(Beginning of RECORDS TO PROCESS)
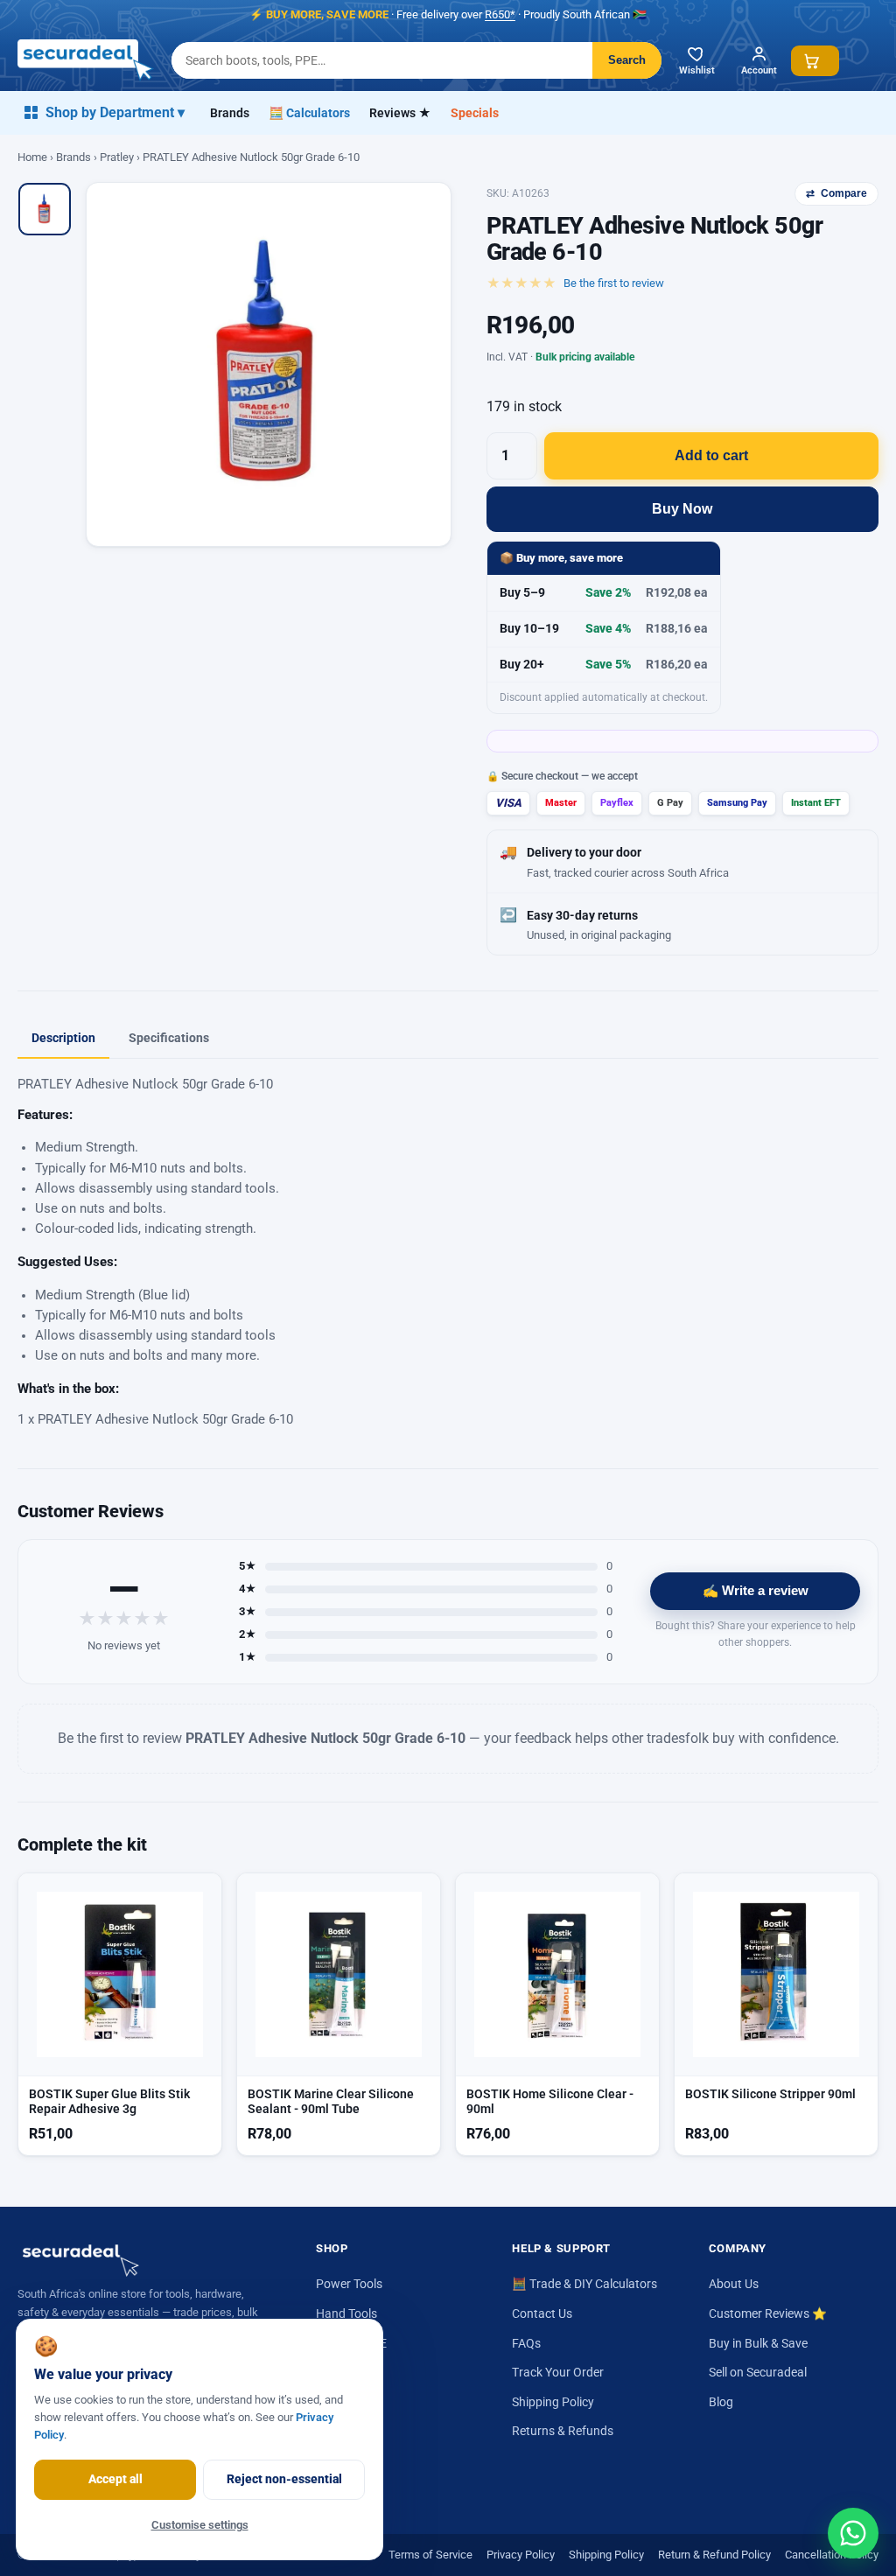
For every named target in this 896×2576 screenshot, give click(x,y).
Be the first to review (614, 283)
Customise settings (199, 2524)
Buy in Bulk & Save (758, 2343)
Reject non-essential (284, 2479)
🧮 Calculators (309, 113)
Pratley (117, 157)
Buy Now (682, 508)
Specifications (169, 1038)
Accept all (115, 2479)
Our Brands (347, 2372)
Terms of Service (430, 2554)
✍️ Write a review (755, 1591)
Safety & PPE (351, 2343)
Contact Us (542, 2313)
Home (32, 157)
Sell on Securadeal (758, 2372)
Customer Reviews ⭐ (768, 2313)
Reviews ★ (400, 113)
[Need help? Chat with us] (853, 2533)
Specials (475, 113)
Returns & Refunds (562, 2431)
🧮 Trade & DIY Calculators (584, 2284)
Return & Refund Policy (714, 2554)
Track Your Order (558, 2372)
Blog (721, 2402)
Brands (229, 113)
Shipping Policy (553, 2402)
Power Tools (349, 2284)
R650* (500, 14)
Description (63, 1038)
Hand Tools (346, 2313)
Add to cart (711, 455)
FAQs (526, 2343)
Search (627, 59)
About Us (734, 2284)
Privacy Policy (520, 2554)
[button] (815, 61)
(End of RECORDS TO PROCESS)
(Beginning of RECORDS TO PROCESS)
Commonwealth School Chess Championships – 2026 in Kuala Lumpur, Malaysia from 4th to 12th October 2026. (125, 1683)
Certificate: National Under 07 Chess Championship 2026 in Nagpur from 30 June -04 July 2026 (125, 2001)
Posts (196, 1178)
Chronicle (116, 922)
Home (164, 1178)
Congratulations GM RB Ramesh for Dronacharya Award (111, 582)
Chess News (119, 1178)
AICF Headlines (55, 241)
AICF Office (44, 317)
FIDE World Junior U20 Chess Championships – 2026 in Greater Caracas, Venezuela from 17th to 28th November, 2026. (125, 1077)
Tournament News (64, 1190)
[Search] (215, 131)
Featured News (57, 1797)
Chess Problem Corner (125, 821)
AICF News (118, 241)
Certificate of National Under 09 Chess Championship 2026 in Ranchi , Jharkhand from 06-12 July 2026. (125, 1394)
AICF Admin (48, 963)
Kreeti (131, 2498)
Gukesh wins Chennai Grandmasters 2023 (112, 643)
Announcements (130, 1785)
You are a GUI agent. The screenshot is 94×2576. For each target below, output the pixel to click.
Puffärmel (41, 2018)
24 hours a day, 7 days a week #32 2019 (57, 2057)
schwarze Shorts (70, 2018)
(End of RECORDS TO PROCESS)
Please return the lines above that run from the line containing "For every named" to the line containing "Specifications (169, 1038)", inclusive, exactly and with no other lines.

▶ _RESULT OF THE TASK_
For every named target in this 896×2576 screenshot, give click(x,y).
Be the first to review (614, 283)
Customise settings (199, 2524)
Buy in Bulk & Save (758, 2343)
Reject non-essential (284, 2479)
🧮 Calculators (309, 113)
Pratley (117, 157)
Buy Now (682, 508)
Specifications (169, 1038)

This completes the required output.